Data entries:
Segment Open

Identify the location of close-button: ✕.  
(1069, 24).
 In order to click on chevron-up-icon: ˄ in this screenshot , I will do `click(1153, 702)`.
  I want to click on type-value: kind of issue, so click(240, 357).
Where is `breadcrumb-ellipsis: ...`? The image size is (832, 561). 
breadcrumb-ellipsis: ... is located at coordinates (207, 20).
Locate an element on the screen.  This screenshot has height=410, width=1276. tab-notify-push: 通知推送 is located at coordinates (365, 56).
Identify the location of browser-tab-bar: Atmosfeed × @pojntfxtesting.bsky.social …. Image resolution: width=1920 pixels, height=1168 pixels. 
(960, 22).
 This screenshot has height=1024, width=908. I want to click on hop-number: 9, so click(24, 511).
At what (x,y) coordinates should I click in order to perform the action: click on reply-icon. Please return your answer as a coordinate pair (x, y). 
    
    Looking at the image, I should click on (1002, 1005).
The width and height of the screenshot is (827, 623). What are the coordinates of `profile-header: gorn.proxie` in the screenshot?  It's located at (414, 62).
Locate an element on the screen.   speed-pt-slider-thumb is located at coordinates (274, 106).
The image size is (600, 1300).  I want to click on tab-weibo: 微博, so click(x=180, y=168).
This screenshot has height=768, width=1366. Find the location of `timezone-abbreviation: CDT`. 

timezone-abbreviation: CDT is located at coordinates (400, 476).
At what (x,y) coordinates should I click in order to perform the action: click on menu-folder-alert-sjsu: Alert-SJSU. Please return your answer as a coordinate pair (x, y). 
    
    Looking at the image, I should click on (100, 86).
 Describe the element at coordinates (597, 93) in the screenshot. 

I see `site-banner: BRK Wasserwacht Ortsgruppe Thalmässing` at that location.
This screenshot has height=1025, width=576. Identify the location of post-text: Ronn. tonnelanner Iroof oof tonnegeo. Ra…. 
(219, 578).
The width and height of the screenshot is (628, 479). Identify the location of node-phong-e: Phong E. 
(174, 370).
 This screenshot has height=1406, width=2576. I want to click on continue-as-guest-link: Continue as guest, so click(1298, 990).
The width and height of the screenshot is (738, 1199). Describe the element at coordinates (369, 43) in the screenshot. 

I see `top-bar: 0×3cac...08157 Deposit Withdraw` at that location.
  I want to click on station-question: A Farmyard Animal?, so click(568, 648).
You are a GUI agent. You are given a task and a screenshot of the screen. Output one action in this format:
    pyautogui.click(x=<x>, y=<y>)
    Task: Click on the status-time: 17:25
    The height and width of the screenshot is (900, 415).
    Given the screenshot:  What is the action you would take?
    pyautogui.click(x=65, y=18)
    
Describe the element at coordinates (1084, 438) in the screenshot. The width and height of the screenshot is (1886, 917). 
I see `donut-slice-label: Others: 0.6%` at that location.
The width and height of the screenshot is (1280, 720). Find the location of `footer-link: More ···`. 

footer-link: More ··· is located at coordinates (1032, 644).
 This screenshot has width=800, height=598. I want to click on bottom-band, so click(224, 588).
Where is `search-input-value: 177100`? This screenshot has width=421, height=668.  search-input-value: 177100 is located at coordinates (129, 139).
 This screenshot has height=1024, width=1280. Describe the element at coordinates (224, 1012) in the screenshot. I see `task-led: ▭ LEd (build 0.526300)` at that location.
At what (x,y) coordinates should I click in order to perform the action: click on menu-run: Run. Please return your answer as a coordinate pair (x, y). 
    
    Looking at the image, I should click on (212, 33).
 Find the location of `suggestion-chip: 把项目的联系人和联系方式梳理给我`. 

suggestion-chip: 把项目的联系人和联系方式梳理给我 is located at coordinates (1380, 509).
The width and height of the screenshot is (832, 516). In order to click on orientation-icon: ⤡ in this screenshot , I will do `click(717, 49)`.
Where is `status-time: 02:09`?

Segment Closed

### What you need to do
Please print all of the items above again, word for word and in the same order.

### Solved problem
Identify the location of close-button: ✕.  
(1069, 24).
 In order to click on chevron-up-icon: ˄ in this screenshot , I will do `click(1153, 702)`.
  I want to click on type-value: kind of issue, so click(240, 357).
Where is `breadcrumb-ellipsis: ...`? The image size is (832, 561). 
breadcrumb-ellipsis: ... is located at coordinates (207, 20).
Locate an element on the screen.  This screenshot has height=410, width=1276. tab-notify-push: 通知推送 is located at coordinates (365, 56).
Identify the location of browser-tab-bar: Atmosfeed × @pojntfxtesting.bsky.social …. Image resolution: width=1920 pixels, height=1168 pixels. 
(960, 22).
 This screenshot has height=1024, width=908. I want to click on hop-number: 9, so click(24, 511).
At what (x,y) coordinates should I click in order to perform the action: click on reply-icon. Please return your answer as a coordinate pair (x, y). 
    
    Looking at the image, I should click on (1002, 1005).
The width and height of the screenshot is (827, 623). What are the coordinates of `profile-header: gorn.proxie` in the screenshot?  It's located at (414, 62).
Locate an element on the screen.   speed-pt-slider-thumb is located at coordinates (274, 106).
The image size is (600, 1300).  I want to click on tab-weibo: 微博, so click(x=180, y=168).
This screenshot has height=768, width=1366. Find the location of `timezone-abbreviation: CDT`. 

timezone-abbreviation: CDT is located at coordinates (400, 476).
At what (x,y) coordinates should I click in order to perform the action: click on menu-folder-alert-sjsu: Alert-SJSU. Please return your answer as a coordinate pair (x, y). 
    
    Looking at the image, I should click on (100, 86).
 Describe the element at coordinates (597, 93) in the screenshot. 

I see `site-banner: BRK Wasserwacht Ortsgruppe Thalmässing` at that location.
This screenshot has height=1025, width=576. Identify the location of post-text: Ronn. tonnelanner Iroof oof tonnegeo. Ra…. 
(219, 578).
The width and height of the screenshot is (628, 479). Identify the location of node-phong-e: Phong E. 
(174, 370).
 This screenshot has height=1406, width=2576. I want to click on continue-as-guest-link: Continue as guest, so click(1298, 990).
The width and height of the screenshot is (738, 1199). Describe the element at coordinates (369, 43) in the screenshot. 

I see `top-bar: 0×3cac...08157 Deposit Withdraw` at that location.
  I want to click on station-question: A Farmyard Animal?, so click(568, 648).
You are a GUI agent. You are given a task and a screenshot of the screen. Output one action in this format:
    pyautogui.click(x=<x>, y=<y>)
    Task: Click on the status-time: 17:25
    The height and width of the screenshot is (900, 415).
    Given the screenshot:  What is the action you would take?
    pyautogui.click(x=65, y=18)
    
Describe the element at coordinates (1084, 438) in the screenshot. The width and height of the screenshot is (1886, 917). 
I see `donut-slice-label: Others: 0.6%` at that location.
The width and height of the screenshot is (1280, 720). Find the location of `footer-link: More ···`. 

footer-link: More ··· is located at coordinates (1032, 644).
 This screenshot has width=800, height=598. I want to click on bottom-band, so click(224, 588).
Where is `search-input-value: 177100`? This screenshot has width=421, height=668.  search-input-value: 177100 is located at coordinates (129, 139).
 This screenshot has height=1024, width=1280. Describe the element at coordinates (224, 1012) in the screenshot. I see `task-led: ▭ LEd (build 0.526300)` at that location.
At what (x,y) coordinates should I click in order to perform the action: click on menu-run: Run. Please return your answer as a coordinate pair (x, y). 
    
    Looking at the image, I should click on (212, 33).
 Find the location of `suggestion-chip: 把项目的联系人和联系方式梳理给我`. 

suggestion-chip: 把项目的联系人和联系方式梳理给我 is located at coordinates (1380, 509).
The width and height of the screenshot is (832, 516). In order to click on orientation-icon: ⤡ in this screenshot , I will do `click(717, 49)`.
Where is `status-time: 02:09`?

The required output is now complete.